(Zadania do wykonania)
(1) Przepisz fragment o alei Róż od słów "Aleja Róż w Nowej Hucie." aż do słów "beton zastąpił zieleń." włącznie, zastępując "siedmiotonowy" słowem "ogromny".
(2) W którym roku według fragmentu o alei Róż ustawiono pomnik Włodzimierza Lenina?

(Wybrany fragment)
********************
Treści dostępne w serwisie zostały stworzone w komercyjnej współpracy z miastami

Aleja Róż znowu będzie pachnieć różami! Mieszkańcy krakowskiej Nowej Huty już od jakiegoś czasu narzekali na betonozę i domagali się większej ilości zieleni. Zarząd Zieleni Miejskiej rozstrzygnął przetarg na rewitalizację alei Róż, o co wnioskowali mieszkańcy w budżecie obywatelskim. W wyniku tego projektu plac ma wrócić do formy z końca lat 50., kiedy cieszył oczy mieszkańców zielenią.

Aleja Róż w nowej hucie

Aleja Róż to jedna z głównych ulic w Nowej Hucie, która prowadzi od placu Centralnego do skrzyżowania z ul. Bulwarową. Fragment znajdujący się przy placu Centralnym został pierwotnie zaprojektowany jako zielone miejsce z dużą liczbą krzewów róż, które nawiązywały do nazwy ulicy.

Aleja Róż w Nowej Hucie. Lenin przyniósł ze sobą beton

W 1973 r. w tym miejscu ustawiono siedmiotonowy pomnik Włodzimierza Lenina. Mieszkańcy nie darzyli wodza szczególnym uczuciem i pomnik często stawał w centrum manifestacji i happeningów – Leninowi malowano makijaż, pojawiały się napisy: "brudas" czy rower z dopiską: "Masz tu rower, stare buty i sp***** z Nowej Huty". Decyzja władz o lokalizacji w południowej części alei Róż pomnika Lenina wiązała się z całkowitą zmianą charakteru miejsca – beton zastąpił zieleń.
********************
(Wybrane wiersze)

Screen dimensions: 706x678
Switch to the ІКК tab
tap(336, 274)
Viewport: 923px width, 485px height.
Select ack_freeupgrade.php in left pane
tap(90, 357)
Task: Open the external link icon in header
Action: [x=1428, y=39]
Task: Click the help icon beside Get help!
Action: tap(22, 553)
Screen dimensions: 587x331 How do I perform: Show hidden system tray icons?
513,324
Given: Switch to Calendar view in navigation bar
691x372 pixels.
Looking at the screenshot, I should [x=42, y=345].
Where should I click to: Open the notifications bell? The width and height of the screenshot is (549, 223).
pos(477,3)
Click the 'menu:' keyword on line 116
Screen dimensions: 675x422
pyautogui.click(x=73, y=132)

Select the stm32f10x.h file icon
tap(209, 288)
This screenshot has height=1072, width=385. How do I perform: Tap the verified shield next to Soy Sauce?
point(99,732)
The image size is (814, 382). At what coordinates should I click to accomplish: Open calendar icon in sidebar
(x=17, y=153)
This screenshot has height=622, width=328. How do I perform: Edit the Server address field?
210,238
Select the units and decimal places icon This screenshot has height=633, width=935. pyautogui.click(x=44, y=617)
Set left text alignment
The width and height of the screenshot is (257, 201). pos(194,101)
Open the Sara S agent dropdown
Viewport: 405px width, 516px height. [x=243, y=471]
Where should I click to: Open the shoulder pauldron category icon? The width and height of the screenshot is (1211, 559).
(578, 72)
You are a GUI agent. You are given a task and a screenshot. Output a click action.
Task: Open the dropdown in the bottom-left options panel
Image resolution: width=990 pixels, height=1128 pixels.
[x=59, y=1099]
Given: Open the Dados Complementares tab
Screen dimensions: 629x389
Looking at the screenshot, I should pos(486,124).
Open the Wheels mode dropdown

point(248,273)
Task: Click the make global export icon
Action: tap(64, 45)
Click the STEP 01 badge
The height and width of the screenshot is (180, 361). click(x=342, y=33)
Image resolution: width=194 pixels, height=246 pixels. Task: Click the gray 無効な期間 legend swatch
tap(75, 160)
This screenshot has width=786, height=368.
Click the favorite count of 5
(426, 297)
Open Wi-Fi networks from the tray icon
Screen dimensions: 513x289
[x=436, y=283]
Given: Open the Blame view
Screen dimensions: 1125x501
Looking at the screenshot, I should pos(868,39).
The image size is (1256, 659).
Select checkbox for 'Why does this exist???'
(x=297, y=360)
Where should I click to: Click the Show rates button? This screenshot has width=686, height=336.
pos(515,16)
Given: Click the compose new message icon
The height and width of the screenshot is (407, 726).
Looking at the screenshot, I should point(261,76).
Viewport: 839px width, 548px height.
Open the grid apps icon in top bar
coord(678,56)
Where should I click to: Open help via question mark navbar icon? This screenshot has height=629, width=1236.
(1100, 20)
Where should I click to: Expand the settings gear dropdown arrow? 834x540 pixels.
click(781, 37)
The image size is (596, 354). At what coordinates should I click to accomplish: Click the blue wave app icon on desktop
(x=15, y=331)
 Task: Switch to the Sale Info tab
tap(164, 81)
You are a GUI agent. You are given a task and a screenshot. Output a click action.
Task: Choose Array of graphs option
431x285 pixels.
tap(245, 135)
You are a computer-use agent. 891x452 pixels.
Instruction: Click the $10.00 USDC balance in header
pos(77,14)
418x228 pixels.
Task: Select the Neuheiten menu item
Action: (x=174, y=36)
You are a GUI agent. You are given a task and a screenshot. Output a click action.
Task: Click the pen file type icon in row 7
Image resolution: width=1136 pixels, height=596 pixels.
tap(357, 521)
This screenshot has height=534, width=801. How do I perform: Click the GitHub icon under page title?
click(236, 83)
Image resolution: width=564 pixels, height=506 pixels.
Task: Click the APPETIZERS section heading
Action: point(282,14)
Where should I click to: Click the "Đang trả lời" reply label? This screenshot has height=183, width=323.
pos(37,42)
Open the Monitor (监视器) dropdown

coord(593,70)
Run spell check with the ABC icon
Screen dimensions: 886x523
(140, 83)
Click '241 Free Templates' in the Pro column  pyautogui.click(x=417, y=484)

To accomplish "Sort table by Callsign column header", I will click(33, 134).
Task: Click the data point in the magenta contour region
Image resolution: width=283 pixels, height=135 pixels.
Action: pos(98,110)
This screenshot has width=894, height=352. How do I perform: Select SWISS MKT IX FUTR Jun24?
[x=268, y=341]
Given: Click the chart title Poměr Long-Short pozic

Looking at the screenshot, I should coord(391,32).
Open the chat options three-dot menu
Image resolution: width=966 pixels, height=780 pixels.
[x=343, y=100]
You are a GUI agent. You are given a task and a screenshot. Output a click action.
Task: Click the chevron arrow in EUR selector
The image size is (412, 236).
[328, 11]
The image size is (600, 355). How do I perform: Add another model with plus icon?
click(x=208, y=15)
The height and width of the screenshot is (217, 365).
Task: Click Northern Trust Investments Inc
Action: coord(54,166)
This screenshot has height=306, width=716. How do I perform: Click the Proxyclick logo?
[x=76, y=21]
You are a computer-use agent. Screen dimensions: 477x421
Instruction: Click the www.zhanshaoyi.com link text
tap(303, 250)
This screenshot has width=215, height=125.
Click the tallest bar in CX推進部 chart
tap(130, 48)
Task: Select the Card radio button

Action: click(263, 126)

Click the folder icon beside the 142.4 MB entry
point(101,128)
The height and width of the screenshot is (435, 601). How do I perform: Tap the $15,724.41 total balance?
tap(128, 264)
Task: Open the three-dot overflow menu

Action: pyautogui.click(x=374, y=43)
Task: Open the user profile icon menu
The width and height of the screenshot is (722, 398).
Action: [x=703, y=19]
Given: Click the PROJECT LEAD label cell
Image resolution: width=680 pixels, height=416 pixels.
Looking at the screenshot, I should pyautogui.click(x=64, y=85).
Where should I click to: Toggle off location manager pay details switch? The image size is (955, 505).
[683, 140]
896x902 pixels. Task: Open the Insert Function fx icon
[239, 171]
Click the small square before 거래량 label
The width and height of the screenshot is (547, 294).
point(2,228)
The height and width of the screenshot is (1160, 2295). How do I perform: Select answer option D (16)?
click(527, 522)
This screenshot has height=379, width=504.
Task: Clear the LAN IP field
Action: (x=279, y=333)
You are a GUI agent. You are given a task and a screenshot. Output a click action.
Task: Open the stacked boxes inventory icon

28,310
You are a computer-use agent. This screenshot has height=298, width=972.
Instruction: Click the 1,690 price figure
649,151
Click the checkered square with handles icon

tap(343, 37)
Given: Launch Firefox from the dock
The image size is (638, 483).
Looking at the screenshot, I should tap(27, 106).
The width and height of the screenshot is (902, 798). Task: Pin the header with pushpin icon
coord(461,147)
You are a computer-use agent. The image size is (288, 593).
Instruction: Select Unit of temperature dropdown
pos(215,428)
********************
(Odpowiedzi po kolei)
(1)
Aleja Róż w Nowej Hucie. Lenin przyniósł ze sobą beton

W 1973 r. w tym miejscu ustawiono ogromny pomnik Włodzimierza Lenina. Mieszkańcy nie darzyli wodza szczególnym uczuciem i pomnik często stawał w centrum manifestacji i happeningów – Leninowi malowano makijaż, pojawiały się napisy: "brudas" czy rower z dopiską: "Masz tu rower, stare buty i sp***** z Nowej Huty". Decyzja władz o lokalizacji w południowej części alei Róż pomnika Lenina wiązała się z całkowitą zmianą charakteru miejsca – beton zastąpił zieleń.

(2) W 1973 roku.